MAN: (intense) I wear lots of dark clothing so people will know how intense I am.
WOMAN: (shivering) I know it's five degrees below zero, but if I wear any clothes out to the bars, none of the good guys will want to have a meaningful relationship with me.
MAN: (slurred) I get really good at subtlety when I've had a lot to drink. Girls don't notice me coming on to them at all. I'm so smooth.
WOMAN: If I tell him that it's not him, it's me and that I just need to be single for awhile, he won't feel bad when I dump him.

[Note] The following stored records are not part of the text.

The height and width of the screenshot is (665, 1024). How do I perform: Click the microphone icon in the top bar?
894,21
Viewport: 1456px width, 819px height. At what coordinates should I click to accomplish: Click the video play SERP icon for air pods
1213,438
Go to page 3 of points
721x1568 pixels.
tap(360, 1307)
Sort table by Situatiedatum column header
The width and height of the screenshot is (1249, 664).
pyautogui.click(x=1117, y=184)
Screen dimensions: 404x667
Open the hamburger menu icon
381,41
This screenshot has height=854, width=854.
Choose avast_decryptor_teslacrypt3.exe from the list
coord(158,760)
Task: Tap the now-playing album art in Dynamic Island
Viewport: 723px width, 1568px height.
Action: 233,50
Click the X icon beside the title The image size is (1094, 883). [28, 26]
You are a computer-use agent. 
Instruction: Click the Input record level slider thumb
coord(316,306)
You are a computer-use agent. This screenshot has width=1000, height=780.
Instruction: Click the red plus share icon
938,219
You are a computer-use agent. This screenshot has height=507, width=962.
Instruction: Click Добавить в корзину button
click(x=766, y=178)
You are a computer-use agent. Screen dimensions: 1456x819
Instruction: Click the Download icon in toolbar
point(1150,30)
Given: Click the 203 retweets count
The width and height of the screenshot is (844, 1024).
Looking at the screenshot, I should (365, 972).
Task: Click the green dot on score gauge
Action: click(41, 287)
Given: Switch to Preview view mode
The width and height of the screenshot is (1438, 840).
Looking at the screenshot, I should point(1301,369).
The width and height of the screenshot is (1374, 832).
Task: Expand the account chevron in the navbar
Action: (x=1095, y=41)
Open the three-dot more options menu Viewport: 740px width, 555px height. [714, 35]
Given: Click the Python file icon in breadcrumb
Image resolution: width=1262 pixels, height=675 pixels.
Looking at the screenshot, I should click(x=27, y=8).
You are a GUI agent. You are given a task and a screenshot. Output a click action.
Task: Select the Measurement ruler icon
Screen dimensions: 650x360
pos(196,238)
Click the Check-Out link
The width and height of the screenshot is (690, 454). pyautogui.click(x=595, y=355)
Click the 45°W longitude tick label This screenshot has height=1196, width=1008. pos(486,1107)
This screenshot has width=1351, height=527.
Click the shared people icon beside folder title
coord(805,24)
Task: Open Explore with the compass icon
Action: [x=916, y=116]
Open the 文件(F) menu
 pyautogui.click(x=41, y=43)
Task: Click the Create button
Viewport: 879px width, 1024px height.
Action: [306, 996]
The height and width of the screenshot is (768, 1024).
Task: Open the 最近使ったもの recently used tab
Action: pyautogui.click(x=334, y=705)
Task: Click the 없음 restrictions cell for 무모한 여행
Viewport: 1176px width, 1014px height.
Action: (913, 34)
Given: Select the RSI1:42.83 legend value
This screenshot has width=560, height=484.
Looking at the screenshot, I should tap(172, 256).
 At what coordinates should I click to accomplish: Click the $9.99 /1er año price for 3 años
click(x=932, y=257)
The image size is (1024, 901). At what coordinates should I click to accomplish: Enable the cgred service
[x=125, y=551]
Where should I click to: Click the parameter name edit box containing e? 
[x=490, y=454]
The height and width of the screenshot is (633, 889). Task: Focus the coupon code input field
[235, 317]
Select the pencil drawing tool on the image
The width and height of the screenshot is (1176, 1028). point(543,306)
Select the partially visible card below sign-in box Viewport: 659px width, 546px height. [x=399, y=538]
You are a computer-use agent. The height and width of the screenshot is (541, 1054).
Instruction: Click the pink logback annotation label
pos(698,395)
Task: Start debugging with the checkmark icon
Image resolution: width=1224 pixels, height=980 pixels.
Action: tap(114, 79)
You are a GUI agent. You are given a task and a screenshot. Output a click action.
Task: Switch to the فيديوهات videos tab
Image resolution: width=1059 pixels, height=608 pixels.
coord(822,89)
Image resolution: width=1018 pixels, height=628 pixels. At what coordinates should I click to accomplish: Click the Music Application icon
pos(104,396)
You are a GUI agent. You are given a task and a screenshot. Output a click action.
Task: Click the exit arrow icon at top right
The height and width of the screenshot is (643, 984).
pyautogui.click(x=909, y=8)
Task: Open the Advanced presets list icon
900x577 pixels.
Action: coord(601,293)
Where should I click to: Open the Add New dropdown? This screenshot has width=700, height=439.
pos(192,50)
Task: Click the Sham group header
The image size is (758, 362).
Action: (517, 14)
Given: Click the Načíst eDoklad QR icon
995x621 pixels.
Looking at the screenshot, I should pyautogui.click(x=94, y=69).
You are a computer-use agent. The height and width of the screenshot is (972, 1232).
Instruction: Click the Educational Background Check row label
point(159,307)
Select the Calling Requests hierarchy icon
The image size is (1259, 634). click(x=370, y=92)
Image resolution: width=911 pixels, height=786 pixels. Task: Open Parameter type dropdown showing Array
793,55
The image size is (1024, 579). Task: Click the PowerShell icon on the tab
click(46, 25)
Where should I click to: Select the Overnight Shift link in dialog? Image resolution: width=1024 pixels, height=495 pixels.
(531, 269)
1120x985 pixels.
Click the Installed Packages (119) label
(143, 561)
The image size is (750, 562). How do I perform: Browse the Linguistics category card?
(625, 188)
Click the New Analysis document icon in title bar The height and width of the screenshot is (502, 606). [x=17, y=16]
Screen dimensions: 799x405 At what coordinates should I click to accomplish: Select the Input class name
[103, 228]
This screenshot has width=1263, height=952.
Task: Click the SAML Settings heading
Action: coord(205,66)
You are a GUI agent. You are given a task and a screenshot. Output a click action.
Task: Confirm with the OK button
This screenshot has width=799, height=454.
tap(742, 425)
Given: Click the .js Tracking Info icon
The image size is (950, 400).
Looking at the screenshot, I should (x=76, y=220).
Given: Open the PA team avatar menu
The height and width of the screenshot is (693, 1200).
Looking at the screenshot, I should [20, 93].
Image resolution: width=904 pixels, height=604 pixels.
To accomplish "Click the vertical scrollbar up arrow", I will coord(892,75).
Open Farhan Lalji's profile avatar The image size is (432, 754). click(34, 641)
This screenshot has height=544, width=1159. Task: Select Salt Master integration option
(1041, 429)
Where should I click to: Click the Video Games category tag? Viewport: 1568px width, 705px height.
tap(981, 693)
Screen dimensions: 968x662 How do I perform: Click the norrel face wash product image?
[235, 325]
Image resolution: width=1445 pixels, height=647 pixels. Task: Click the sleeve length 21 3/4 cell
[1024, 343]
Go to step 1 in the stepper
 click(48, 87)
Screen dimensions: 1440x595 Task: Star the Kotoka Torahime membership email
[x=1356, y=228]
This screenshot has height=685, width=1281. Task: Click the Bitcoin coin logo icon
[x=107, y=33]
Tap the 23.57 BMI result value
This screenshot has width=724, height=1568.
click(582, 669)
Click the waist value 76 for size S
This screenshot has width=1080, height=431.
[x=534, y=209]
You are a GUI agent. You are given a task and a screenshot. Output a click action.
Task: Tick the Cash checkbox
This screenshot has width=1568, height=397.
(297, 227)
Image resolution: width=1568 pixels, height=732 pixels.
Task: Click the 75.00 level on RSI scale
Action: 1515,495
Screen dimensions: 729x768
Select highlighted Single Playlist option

MAN: Women. (pauses, nods) Yep.
WOMAN: Perhaps that new Meg Ryan movie will feature some striking innovations in the form of the romantic comedy.
MAN: I like to go to Rentertainment and rent art-y foreign movies so maybe the clerk will think I'm smart and let me bang her.
M/W: People love to hear me repeat lines from movies. It's just as funny as the real thing!
MAN: If I go to an improv show and make a really wacky suggestion, people will think I'm just as funny as the performers!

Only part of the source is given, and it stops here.